- _Extrait à lire_:
Le Calame : Cela fait quelque temps que vous n‘apparaissez pas, politiquement parlant. Les raisons ?
Tijani Ould Kerim : Comme vous savez, depuis longtemps, je ne milite plus dans aucun parti politique. Je m’occupe de l’Institut que j’ai créé : l’Institut Mauritanien pour l’Accès à la Modernité. J’essaie d’améliorer les manuels que j’ai élaborés et qui n’ont pas pu être publiés encore. Un seul a l’a été et sur un tirage limité. Un autre en Anglais est destiné aux pays anglophones.
Rappelez-nous les ouvrages ?
Ils sont douze, tous axés sur le changement des mentalités donc sur la nécessaire modernité et la citoyenneté. J’ai compris depuis longtemps que le vrai changement d’un pays c’est celui des hommes. Toute politique doit d’abord viser à changer les hommes, en les rendant plus conscients, mieux formés. Sinon, il ne faut s’attendre à rien. On aura toujours des populations mais pas un Peuple au vrai sens du mot. Tous les pays qui ont émergé et sortis du sous-développement ont axé sur les ressources humaines. Durant plus de 40 ans, la vision – à part Ould Taya un peu, avec une volonté d’alphabétiser - tous ceux qui ont pris le Pouvoir et leurs collaborateurs ne sont jamais allés dans ce sens.
Pouvez-vous nous citer des exemples de ces pays ?
De nos jours, les exemples sont surtout en Asie : Chine, Corée du Sud, Singapour, Vietnam, Malaisie… Ces pays en plus de la Chine seront des puissances demain. En Afrique, il y a le Rwanda et le Ghana de plus en plus.
Cet Institut délivre-il des formations ?
Non. Ou du moins pas en Mauritanie. Deux études ont été réalisées par nous pour la Délégation de l’Union Européenne de Nouakchott entre 2011 et 2012. Une de ces études à notre initiative avait élaboré un Projet qui a été financé depuis lors par l’Union Européenne au Ministère de la Jeunesse. Nous avons mené en 2014-2015 des activités pour le Groupe CIVIPOL Conseil (Ministère français de l’Intérieur) dans le cadre du Projet UTANS de l’UE au Nigeria. Notre contribution consistait à l’élaboration de guides d’éducation civique pour les écoles publiques. Depuis 2016, nous sommes Auditeur à l’Institut Français des Hautes Etudes de la Défense Nationale. Nous avons aussi contribué à encadrer des groupes de la Société civile pour une Agence des Nations Unies au Maroc, Mali, Niger et Burkina. Tout récemment, le 30 janvier dernier au Parlement européen à Bruxelles grâce à une Agence des Nations Unies, nous avons présenté notre vision sur l’innovation dans les méthodes de lutte contre l’extrémisme violent.

- _Enregistrements fournis_:
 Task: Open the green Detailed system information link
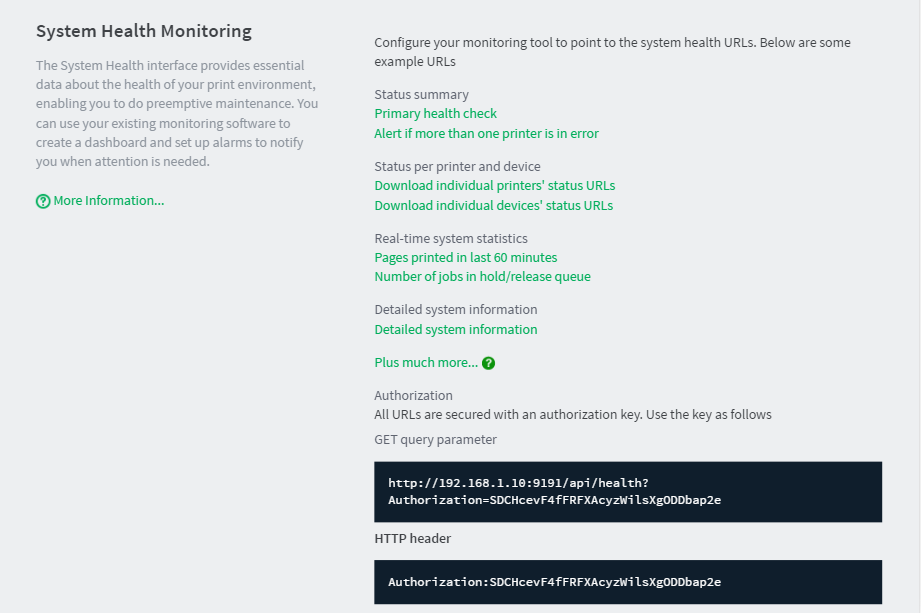coord(456,329)
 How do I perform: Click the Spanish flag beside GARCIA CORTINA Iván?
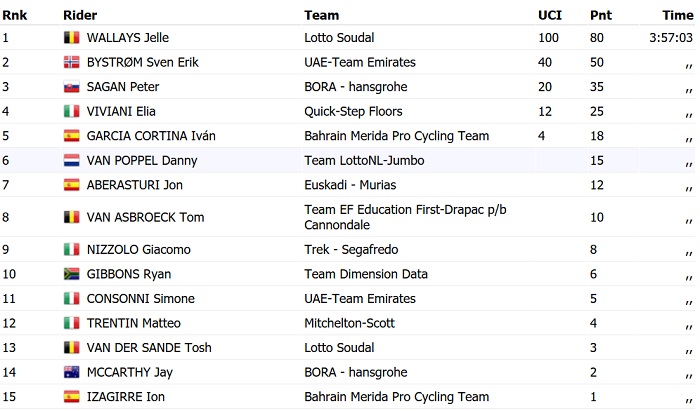[71, 136]
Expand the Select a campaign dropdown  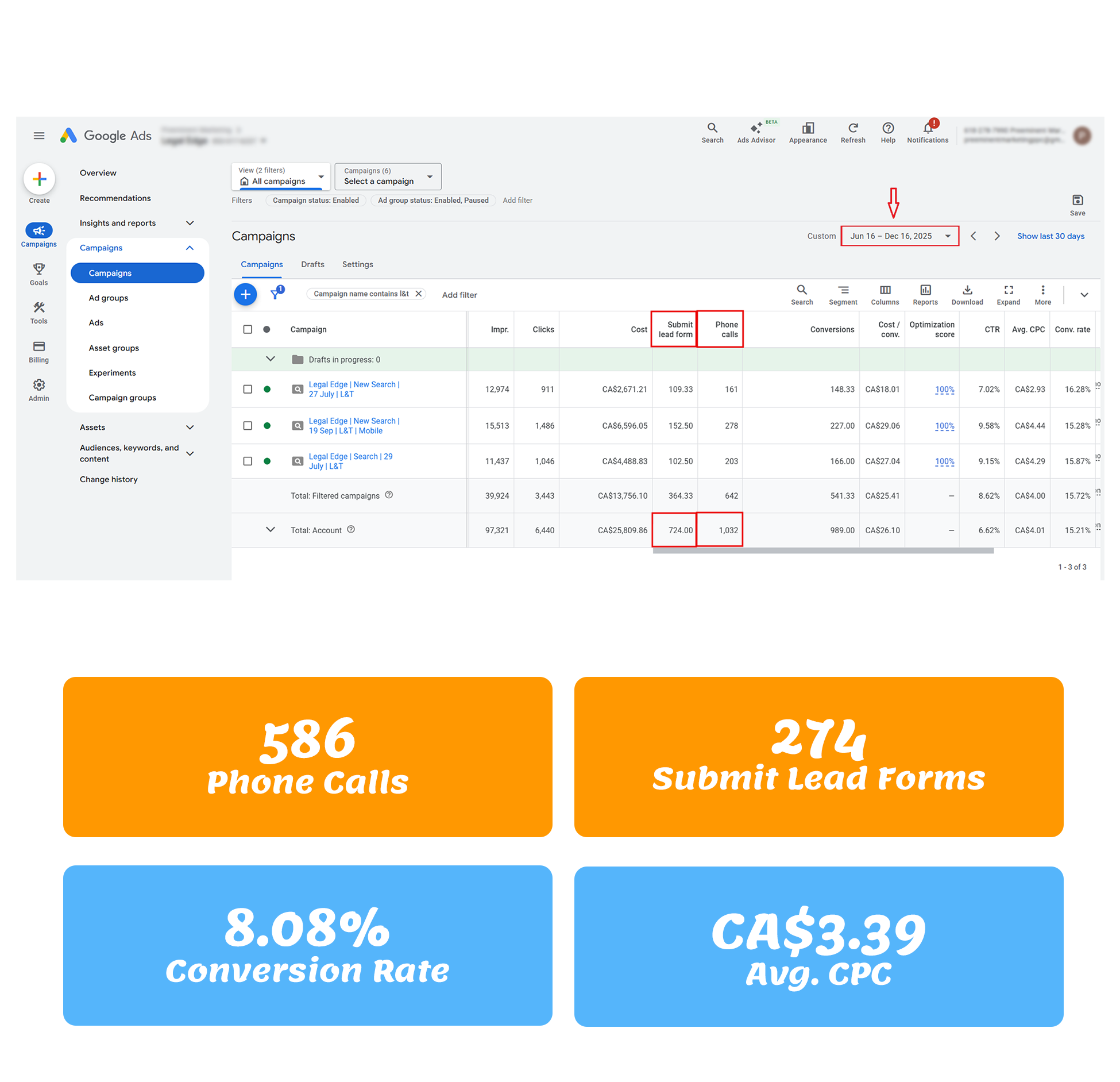pos(388,176)
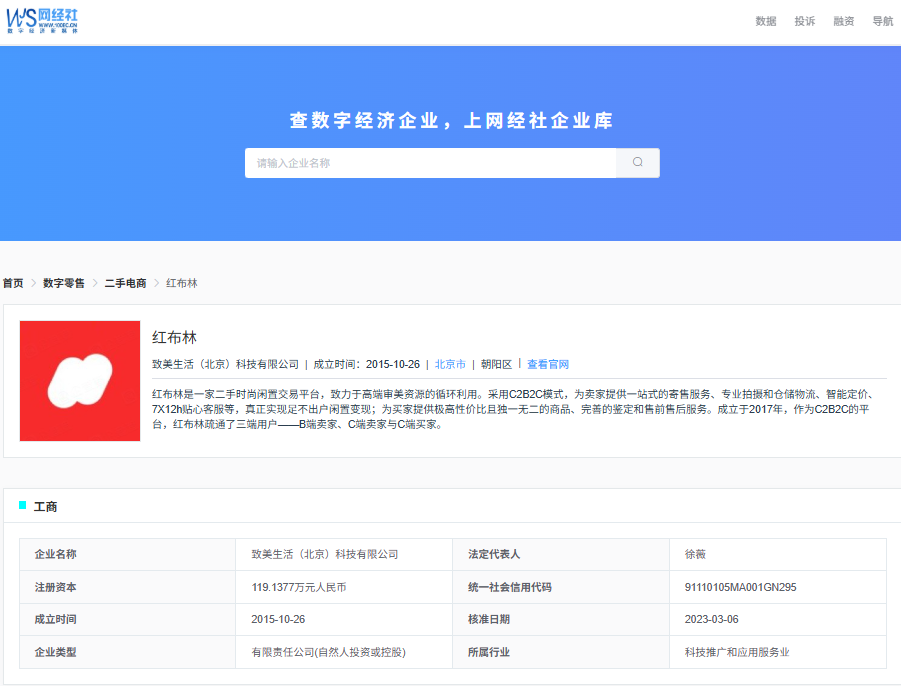Open the 导航 menu item
Screen dimensions: 901x686
pyautogui.click(x=883, y=21)
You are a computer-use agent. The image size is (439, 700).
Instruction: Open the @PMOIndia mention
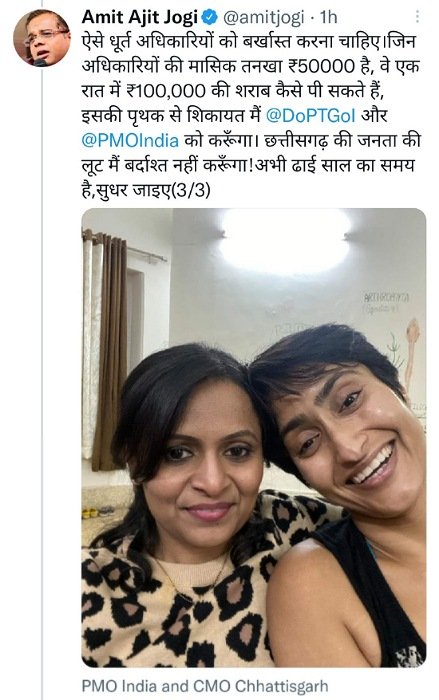[130, 141]
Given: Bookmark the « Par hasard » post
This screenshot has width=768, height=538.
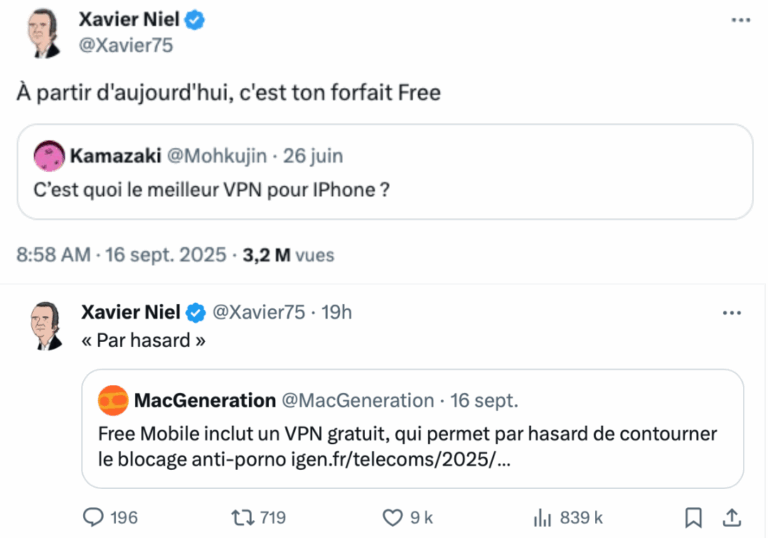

- _Consigne_: Reproduisez fidèlement le passage de l'extrait qui commence à « Rappelez-nous les ouvrages » et va jusqu'à « de ces pays ? » inclus.

- _Corrigé_:
Rappelez-nous les ouvrages ?
Ils sont douze, tous axés sur le changement des mentalités donc sur la nécessaire modernité et la citoyenneté. J’ai compris depuis longtemps que le vrai changement d’un pays c’est celui des hommes. Toute politique doit d’abord viser à changer les hommes, en les rendant plus conscients, mieux formés. Sinon, il ne faut s’attendre à rien. On aura toujours des populations mais pas un Peuple au vrai sens du mot. Tous les pays qui ont émergé et sortis du sous-développement ont axé sur les ressources humaines. Durant plus de 40 ans, la vision – à part Ould Taya un peu, avec une volonté d’alphabétiser - tous ceux qui ont pris le Pouvoir et leurs collaborateurs ne sont jamais allés dans ce sens.
Pouvez-vous nous citer des exemples de ces pays ?